Rosa came to the states in 2001 from Sudan as a refugee. Kathy has lived in the Seattle-King County area for over 30 years after relocating from Idaho. Rosa was encouraged to rebuild her life in the states, with two of her three children, by a local Tukwila church she still attends. Although she first applied in 2001 and did not qualify, she came back in 2015 and was eligible to take the next steps to achieve ownership of a home for her family. Kathy applied to Habitat in 1999 after working for three years to meet the requirements for a Habitat home. In 2002, she moved into a home that she would come to own and then pass on to another family working towards stability.
In 2016, Kathy decided to sell her home back to Habitat and move on to the next phase of her life, which opened up the door for Rosa to close on a home for herself and her three daughters. The Bellevue home locations are a commodity, mostly out of the reach of the population Habitat seeks to serve. For Kathy, an assistant teacher at a pre-school, getting her Habitat home meant she was able to keep her two children in the schools they had grown accustomed too and, in particular, afford her son the unique experience of attending Bellevue’s International School. For Rosa, this home will strengthen her children’s access to neighborhood resources and safety. It will remove the dangers and temptations her family faced in their old neighborhood, particularly the drug activity that drove her eldest son out of her household and into a rehab program.

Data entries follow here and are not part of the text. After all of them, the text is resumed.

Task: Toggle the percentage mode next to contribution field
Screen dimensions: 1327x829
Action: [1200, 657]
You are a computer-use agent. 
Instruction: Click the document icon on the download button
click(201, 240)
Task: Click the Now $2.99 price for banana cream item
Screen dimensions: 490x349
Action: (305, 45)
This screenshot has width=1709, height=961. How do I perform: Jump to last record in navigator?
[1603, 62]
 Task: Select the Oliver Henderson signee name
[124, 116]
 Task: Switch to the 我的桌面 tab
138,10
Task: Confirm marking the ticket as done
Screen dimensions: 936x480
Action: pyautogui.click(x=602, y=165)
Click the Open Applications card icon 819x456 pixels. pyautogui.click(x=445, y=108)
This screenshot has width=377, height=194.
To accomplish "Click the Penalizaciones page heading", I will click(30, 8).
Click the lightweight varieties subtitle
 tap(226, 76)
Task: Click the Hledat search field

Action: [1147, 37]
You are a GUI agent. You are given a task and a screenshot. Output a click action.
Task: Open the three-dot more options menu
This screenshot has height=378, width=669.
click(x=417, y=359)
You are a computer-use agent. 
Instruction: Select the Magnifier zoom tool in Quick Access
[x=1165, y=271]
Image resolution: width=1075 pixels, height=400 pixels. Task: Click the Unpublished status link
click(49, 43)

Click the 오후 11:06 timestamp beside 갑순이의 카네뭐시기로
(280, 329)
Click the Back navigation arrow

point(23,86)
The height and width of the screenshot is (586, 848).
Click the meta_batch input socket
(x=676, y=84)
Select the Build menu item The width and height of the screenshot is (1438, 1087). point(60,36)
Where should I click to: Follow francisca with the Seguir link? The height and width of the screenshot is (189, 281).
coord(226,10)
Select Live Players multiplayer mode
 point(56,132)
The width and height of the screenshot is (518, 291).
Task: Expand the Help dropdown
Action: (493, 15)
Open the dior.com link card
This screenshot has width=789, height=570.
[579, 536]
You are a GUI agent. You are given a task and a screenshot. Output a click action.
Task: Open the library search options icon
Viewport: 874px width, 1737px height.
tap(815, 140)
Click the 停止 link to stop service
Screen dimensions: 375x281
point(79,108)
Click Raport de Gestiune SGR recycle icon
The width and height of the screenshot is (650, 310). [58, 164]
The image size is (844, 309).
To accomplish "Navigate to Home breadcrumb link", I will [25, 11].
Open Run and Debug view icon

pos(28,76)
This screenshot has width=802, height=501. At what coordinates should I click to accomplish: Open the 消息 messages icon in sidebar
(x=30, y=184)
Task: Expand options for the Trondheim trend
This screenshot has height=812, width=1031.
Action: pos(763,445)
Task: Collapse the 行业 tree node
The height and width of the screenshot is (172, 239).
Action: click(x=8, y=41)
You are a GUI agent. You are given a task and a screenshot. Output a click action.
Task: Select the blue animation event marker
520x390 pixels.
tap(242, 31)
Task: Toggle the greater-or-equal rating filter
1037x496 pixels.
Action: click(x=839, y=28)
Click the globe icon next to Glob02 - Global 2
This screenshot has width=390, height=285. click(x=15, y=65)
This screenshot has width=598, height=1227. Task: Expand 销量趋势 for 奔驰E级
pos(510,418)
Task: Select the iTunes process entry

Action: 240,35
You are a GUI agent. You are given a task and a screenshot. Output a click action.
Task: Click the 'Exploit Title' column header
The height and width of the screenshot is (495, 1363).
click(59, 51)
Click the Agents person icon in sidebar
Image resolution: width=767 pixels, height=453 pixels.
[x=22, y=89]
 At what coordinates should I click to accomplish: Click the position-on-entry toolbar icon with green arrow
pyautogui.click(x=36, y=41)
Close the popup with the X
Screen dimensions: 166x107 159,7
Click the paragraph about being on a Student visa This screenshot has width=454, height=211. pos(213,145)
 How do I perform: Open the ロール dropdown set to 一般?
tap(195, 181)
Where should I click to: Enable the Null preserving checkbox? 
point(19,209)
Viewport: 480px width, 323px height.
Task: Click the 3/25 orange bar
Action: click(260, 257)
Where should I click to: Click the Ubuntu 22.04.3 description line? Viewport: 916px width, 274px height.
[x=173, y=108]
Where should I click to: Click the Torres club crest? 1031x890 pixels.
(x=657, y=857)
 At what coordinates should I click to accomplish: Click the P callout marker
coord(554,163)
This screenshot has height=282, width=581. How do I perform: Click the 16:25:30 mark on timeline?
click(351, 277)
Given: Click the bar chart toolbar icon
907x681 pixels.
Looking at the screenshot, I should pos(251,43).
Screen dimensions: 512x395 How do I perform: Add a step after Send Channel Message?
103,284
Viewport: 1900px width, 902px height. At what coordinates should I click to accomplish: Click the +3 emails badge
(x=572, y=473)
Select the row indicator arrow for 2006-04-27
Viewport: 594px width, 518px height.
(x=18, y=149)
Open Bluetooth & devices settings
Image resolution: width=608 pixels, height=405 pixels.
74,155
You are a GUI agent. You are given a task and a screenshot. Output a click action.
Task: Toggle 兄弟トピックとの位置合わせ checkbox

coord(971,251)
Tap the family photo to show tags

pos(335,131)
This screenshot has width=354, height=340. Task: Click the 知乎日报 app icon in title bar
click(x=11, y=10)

The Bellevue Habitat home is a manifestation of the independence both women have worked towards for years. Kathy was able to move out of a house that belonged to her former in-laws, a home she continued to live in for three years after she finalized the divorce from her ex-husband. She has been able to keep giving back to her community through her career in education and her work at her church. Rosa will be able to continue solely supporting her children; while her eldest son now supports himself as an electrician in Seattle, her eldest daughter is attending college for engineering, and her youngest daughter is still in elementary school.
Both women have put in a substantial amount of sweat equity hours in partnership with Habitat, to gain something that will help them support their families in attaining their dreams and creating sustainable lives for themselves. While Kathy has never met Rosa, her determination and the work she has put into her life has afforded Rosa the same opportunities to achieve her goals. Habitat is especially proud to help facilitate the cycle of accomplishment that stable, affordable housing can establish.